Forum: Building VoltDB Applications

Post: VoltDB and Custom Search

VoltDB and Custom Search
MartinKersten
Feb 26, 2014
Hello,

I understand the way voltdb is architectured and what implication it brings with it. We are currently need to implement a search that is using a geo search including an attribute selection. The idea is to store an array of sorted attributes per user and select while searching for the user.

Since this involves somewhat 10k+ entries after index access it will be easy. The array will be simply a blob that can be accessed bytewise to extract the integer values(?). Each array might be around 100bytes or less. So we accessing just 1MB of data during the search.

Since all those stored procedures are executed in parallel, we would just add more replicas to the problem and done.

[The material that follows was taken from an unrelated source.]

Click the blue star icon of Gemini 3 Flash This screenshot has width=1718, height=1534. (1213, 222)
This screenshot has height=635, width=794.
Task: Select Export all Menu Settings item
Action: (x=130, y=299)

My question targets the insertion vs the search problem. We try to use the VoltDB for quite a large high volume site where there are maybe a 1000 changes per second are necessary to track the users (geowise).

VoltDB should drive a complete social application website + mobile which we managed to use isolated tables with not much of interconnection (no foreign keys mostly since users can not be removed and either languages cant).

Is there any problem with that? Is this to much load.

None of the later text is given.